Exercise brief: Reproduce the text of every item below verbatim, omitting the pictures.

Information supplied:

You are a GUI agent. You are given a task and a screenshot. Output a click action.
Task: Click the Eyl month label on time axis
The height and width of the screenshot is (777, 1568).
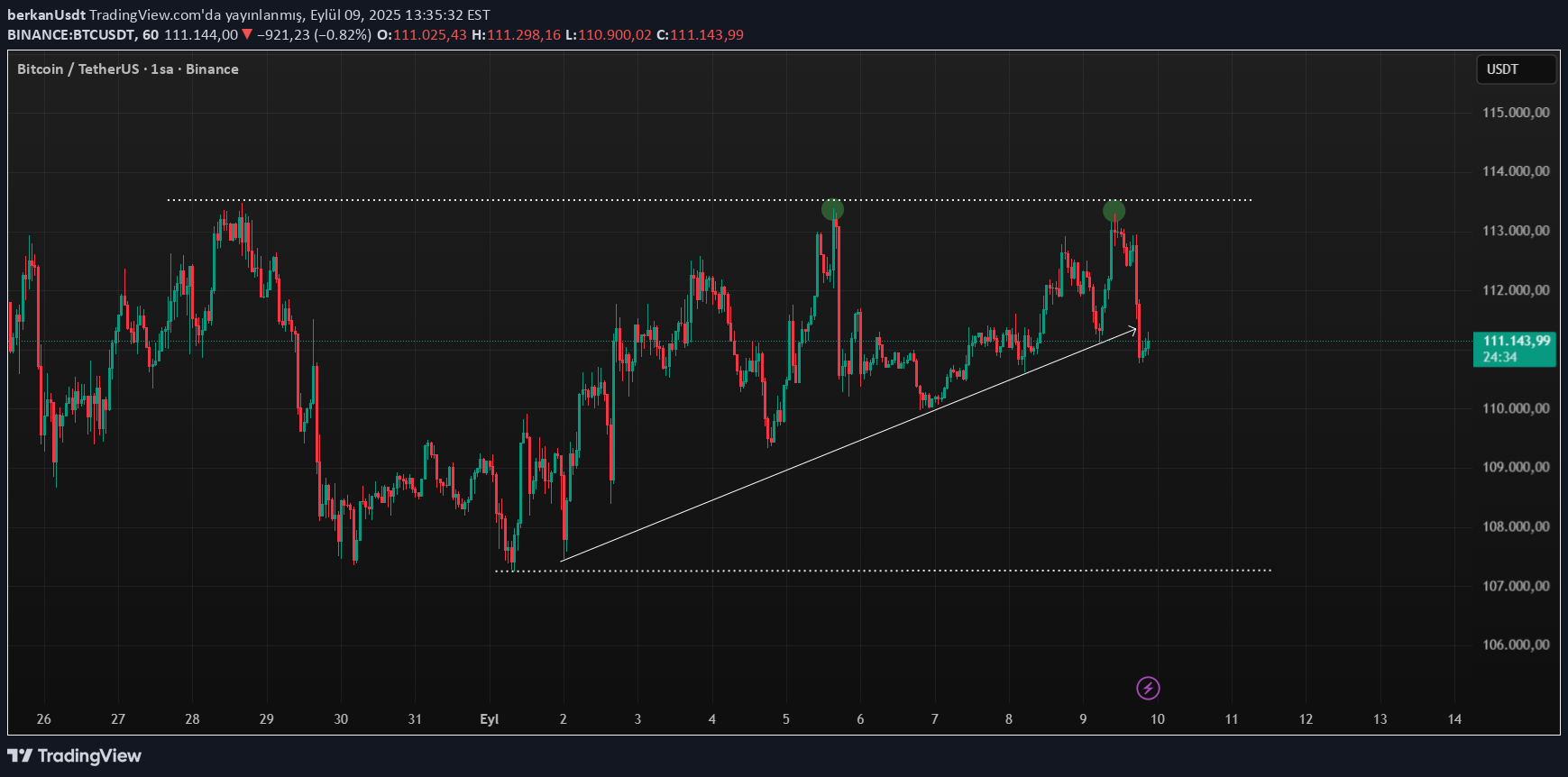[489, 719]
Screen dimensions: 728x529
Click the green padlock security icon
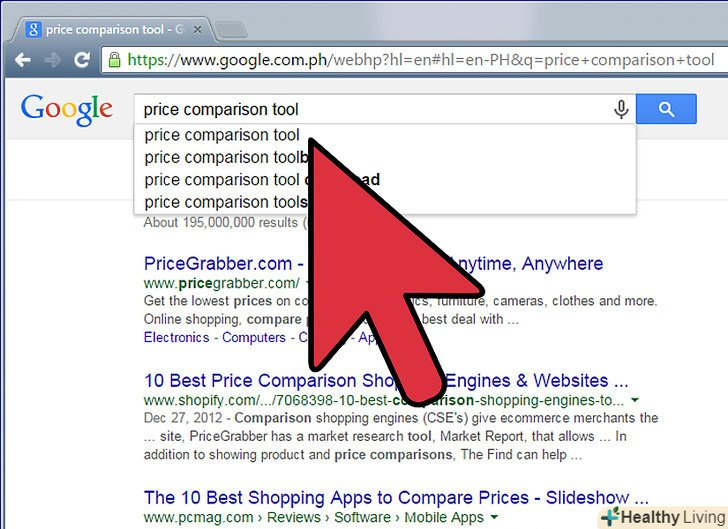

Complete answer:
You are a GUI agent. You are given a task and a screenshot. Output a click action.
Task: Click the Eyl month label on time axis
The height and width of the screenshot is (777, 1568).
[489, 719]
Screen dimensions: 728x529
Click the green padlock security icon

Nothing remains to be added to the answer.